# Escape the rat race?



## SilentRunning (20 May 2021)

*Age:*
49
*Spouse’s/Partner's age:*
N/A

*Annual gross income from employment or profession:*
€100,000 
*Annual gross income spouse:*
N/A

*Type of employment:*
IT Analyst

*Expenditure pattern:*
Saver

*Rough estimate of value of home*
N/A

*Mortgage on home*
N/A


*Other borrowings – car loans/personal loans etc*
None

*Do you pay off your full credit card balance each month?*
Yes

*Savings and investments:*
Investments - €300,000

Cash - €500,000

*Do you have a pension scheme?*
Retirement Bond - €300,000

Personal Pension 1 - €100,000

Personal Pension 2 (Current) - €18,000 (€2,100 in each month)

*Do you own any investment or other property?*
No.

*Ages of children:*
None.

*Life insurance:*
No

*What specific question do you have or what issues are of concern to you?*
My goal is to retire (or at least semi-retire) next year when I hit 50. As indicated above, I am single with no kids and I plan to retire abroad in a lower cost of living country.

* _RECORDED DATA_

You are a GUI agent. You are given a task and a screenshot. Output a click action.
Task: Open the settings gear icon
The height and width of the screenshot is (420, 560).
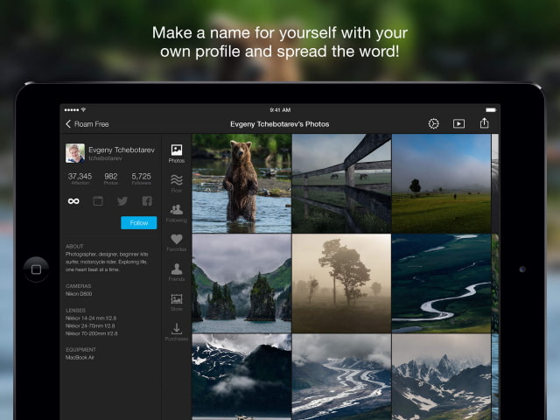point(433,123)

* _EXERCISE DIRECTIONS_
Write out the passage of the retirement forum post that begins with the words containing "Personal Pension 2" and ends with "of living country.", keeping every word and mark unchanged. The data has nothing to do with the retirement forum post.

* _REPLY TO THE TASK_
Personal Pension 2 (Current) - €18,000 (€2,100 in each month)

*Do you own any investment or other property?*
No.

*Ages of children:*
None.

*Life insurance:*
No

*What specific question do you have or what issues are of concern to you?*
My goal is to retire (or at least semi-retire) next year when I hit 50. As indicated above, I am single with no kids and I plan to retire abroad in a lower cost of living country.